A $1 million grant from the federal Health Resources and Services Administration to UA will assist with vaccine information and outreach programs and support remote and pop-up vaccination clinics throughout the Black Belt’s 18 counties.
Dr. Pamela Payne-Foster, professor of community medicine and population health in CCHS and a preventive medicine/public health physician, is part of the UA team that also includes: Dr. Hee Yun Lee, lead on the grant, associate dean for research in the UA School of Social Work and Endowed Academic Chair in Social Work (Health); Dr. Rebecca Allen, professor and interim chair of the UA Department of Psychology; Dr. JoAnn Oliver, professor of nursing; and Dr. Marcia Hay-McCutcheon, professor of communicative disorders.
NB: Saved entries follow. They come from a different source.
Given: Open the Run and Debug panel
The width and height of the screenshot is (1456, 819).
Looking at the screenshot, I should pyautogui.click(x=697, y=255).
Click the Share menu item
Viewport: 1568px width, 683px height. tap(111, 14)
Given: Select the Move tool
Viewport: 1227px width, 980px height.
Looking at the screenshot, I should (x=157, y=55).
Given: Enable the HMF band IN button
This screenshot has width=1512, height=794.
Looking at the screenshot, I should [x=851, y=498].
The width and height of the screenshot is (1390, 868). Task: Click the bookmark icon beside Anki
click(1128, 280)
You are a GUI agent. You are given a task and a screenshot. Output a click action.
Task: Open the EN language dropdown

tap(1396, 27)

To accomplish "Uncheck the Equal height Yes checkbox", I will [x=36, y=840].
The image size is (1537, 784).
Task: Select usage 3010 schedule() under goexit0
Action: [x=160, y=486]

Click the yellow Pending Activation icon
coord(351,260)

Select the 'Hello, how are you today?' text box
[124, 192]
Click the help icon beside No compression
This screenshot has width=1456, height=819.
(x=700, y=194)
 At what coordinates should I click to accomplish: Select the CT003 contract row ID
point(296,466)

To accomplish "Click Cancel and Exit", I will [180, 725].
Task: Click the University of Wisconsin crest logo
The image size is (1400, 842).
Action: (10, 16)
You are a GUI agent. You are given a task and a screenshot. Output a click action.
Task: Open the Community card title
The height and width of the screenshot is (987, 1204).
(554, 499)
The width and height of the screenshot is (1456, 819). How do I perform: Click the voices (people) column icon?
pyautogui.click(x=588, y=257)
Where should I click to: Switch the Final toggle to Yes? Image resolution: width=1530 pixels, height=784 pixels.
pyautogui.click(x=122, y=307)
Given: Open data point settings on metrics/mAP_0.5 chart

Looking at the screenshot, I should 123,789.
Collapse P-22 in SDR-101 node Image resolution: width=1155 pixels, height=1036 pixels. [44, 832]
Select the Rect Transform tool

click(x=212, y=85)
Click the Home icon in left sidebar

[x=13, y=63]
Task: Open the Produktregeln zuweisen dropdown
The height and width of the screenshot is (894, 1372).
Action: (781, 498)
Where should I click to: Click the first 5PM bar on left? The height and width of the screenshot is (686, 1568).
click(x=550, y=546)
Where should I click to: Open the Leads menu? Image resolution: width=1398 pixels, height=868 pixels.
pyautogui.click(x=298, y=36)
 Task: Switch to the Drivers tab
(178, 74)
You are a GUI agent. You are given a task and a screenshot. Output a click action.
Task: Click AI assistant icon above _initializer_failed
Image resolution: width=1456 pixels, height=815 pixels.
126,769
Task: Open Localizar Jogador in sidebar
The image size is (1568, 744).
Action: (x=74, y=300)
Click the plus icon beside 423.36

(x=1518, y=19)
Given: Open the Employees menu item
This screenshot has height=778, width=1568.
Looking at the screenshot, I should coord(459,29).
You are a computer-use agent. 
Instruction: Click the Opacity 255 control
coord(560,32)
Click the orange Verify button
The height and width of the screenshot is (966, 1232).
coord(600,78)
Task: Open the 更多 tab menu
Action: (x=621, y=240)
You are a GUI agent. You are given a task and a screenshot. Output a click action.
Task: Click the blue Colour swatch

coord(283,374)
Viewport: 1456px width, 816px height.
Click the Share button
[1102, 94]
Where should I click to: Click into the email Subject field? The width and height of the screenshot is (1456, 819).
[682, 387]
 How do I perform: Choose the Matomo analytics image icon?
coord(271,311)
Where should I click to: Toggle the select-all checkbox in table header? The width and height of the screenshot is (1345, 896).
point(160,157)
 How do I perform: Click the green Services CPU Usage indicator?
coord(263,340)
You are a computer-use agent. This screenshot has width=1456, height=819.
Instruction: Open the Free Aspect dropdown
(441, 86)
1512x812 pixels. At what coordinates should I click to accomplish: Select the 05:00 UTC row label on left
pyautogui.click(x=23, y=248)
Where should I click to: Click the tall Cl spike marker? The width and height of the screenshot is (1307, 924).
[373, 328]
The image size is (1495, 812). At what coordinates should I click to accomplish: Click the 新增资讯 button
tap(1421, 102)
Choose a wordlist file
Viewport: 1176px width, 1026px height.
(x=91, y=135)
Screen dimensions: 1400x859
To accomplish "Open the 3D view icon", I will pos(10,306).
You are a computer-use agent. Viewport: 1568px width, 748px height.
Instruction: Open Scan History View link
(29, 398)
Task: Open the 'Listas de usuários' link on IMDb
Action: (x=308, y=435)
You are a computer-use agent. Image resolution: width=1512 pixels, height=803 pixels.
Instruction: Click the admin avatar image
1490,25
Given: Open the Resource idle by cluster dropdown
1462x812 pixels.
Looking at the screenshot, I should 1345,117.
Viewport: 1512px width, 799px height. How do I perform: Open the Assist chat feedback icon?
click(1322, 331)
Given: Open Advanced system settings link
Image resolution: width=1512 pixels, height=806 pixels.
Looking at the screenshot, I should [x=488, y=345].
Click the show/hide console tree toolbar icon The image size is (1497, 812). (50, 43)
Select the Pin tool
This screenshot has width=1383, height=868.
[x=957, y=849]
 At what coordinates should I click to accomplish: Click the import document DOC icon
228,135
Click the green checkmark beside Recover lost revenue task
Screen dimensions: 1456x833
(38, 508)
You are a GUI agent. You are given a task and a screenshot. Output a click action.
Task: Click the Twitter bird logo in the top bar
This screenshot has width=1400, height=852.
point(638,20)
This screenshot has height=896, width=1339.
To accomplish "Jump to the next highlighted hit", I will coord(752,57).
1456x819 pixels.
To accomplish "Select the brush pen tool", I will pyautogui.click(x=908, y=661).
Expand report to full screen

“This is a very important and timely grant award in Alabama,” Lee said. “Alabama’s low vaccination rate is more serious in rural areas than urban areas, so our grant targets rural communities like the Black Belt areas to increase the vaccination rate.”
As the grant began in August, Alabama had the highest positivity rate of COVID-19 of any state coupled with the lowest vaccination rate in the country, with only about 34% of the population fully vaccinated, according to the U.S. Centers for Disease Control and Prevention. Some counties in the Black Belt have more people fully vaccinated than the state, while some have a lower percentage.
Alabama’s Black Belt, originally named for its rich, dark soil, is a poverty-stricken area of the country, especially outside its small towns, with African Americans making up most of its population.
UA’s team will work alongside the Rural Alabama Prevention Center, a community-based organization in Eutaw, Alabama. The RAPC’s mission is to improve the overall health of people living in rural West Alabama through the provision of preventive health services, education and resources.
RAPC has deep connections in the Black Belt including with predominantly African American churches and other social service agencies to help with the rollout of the information campaign and vaccinations.
The grant project will connect community members with local clinics and pharmacies to create “Shot on the Spot” events while also using UA’s Hear Here mobile truck to take vaccines to more remote areas to eliminate access barriers. It will also strive to improve health literacy on the COVID-19 vaccine using a culturally competent social media campaign.
It is possible vaccinations could begin in early September, but helping people learn about the safety and efficacy of the vaccine will be important, Lee said.
“We will develop and conduct a tailored health literacy education campaign first to reduce the misinformation, vaccine hesitancy and mistrust toward the COVID-19 vaccine by working with community partners,” she said. “I believe that enhancing the vaccine literacy should come first and then we will go to the community to provide the vaccine.”